POLFLIET : “Les particuliers paient relativement peu pour le gaz naturel dans notre pays. Nettement moins qu’aux Pays-Bas. Et pourtant, un tiers de notre gaz naturel provient des Pays-Bas. C’est différent pour l’électricité. Les grandes entreprises paient l’électricité à peu près au même prix qu’aux Pays-Bas, en Allemagne et en France. Les petites entreprises paient plus. Ce n’est pas logique. Parce que nous sommes tous d’accord pour dire que nous devons électrifier davantage.

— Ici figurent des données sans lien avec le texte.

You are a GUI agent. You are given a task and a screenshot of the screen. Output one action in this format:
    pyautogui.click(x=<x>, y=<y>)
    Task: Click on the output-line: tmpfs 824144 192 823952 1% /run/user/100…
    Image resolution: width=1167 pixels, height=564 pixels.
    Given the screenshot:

Les grandes entreprises, en particulier, bénéficient de remises et d’exemptions, afin de protéger leur position concurrentielle. Aux Pays-Bas, depuis 2020, les entreprises doivent contribuer davantage à la transition énergétique. La Belgique doit-elle suivre le mouvement ?

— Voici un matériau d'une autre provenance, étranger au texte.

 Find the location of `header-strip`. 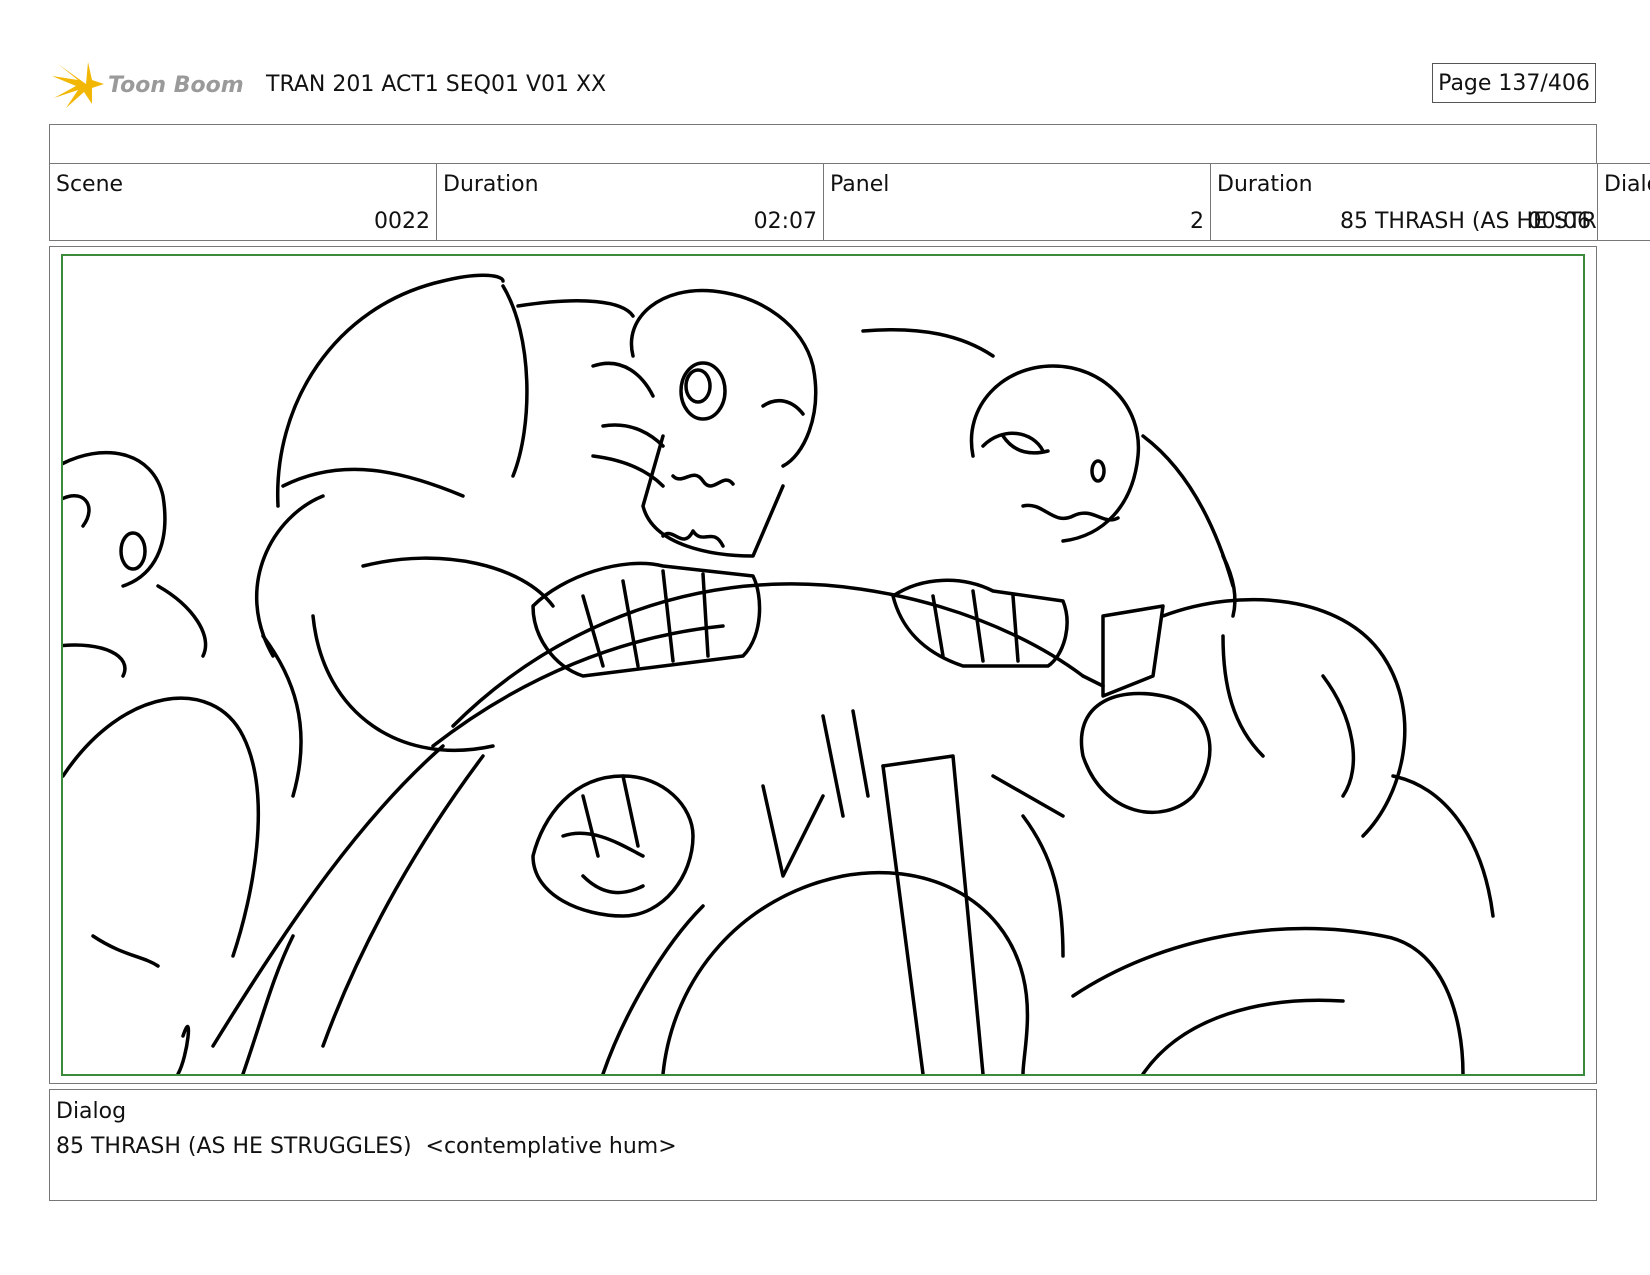

header-strip is located at coordinates (823, 144).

LORENZO VAN DE POL (Voka) : “On ne peut pas comparer la situation entre la Belgique et les Pays-Bas de manière univoque. Par exemple, les entreprises belges doivent déjà financer une augmentation des salaires d’environ 3,5 %, en raison de l’indexation automatique des salaires dans notre pays. Les entreprises voient également leurs coûts énergétiques augmenter, tout comme les ménages. La plupart des contrats prévoient une certaine indexation, ce qui signifie que la plupart des entreprises peuvent répercuter ces coûts plus élevés sur leurs clients. Les entreprises qui n’y parviennent pas sont en mauvaise posture. Si une entreprise opère au niveau international, avec des concurrents d’autres régions du monde qui n’ont pas vu les prix de l’énergie augmenter autant, elle doit arrêter sa production parce qu’elle ne peut plus être compétitive. Nous le voyons déjà. Aux Pays-Bas, ce sont aussi principalement les petites entreprises qui doivent payer plus, qui sont moins compétitives à l’internationale. En outre, il ne faut pas oublier qu’en termes absolus, les entreprises néerlandaises paient moins cher l’énergie que les entreprises belges.”

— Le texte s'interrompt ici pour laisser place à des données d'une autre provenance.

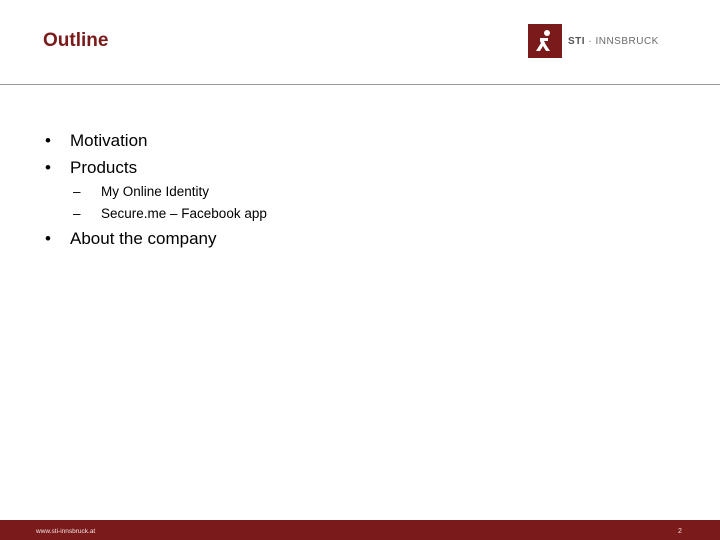 The height and width of the screenshot is (540, 720). Describe the element at coordinates (627, 41) in the screenshot. I see `logo-place-text: INNSBRUCK` at that location.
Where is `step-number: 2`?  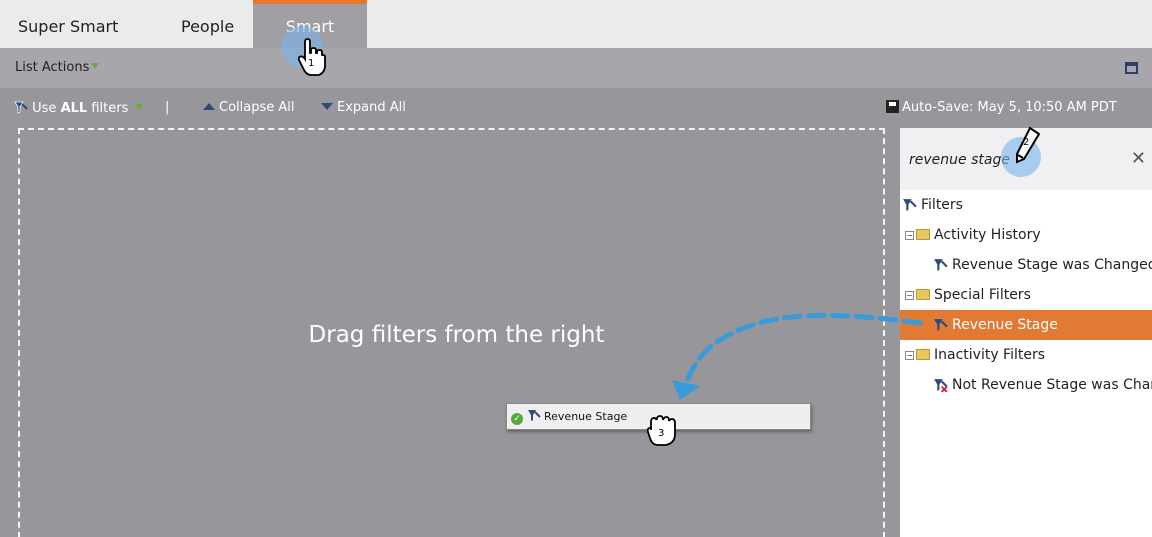
step-number: 2 is located at coordinates (1026, 142).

À quoi le gouvernement devrait-il accorder la plus grande priorité ?
POLFLIET : “Un déplacement des taxes, un déplacement des impôts, pour que l’électricité devienne moins chère que le gaz naturel.”
AELBRECHT : “Un transfert fiscal.”
BACHUS : “Un changement de taxe.”
BAETENS : “Pour dire autre chose. Supprimez l’obligation de rénovation jusqu’à l’étiquette D et remplacez-la par un objectif final.”
VAN DE POL : “Les gouvernements des différentes entités fédérées doivent bien travailler ensemble pour mener à bien la transition énergétique.”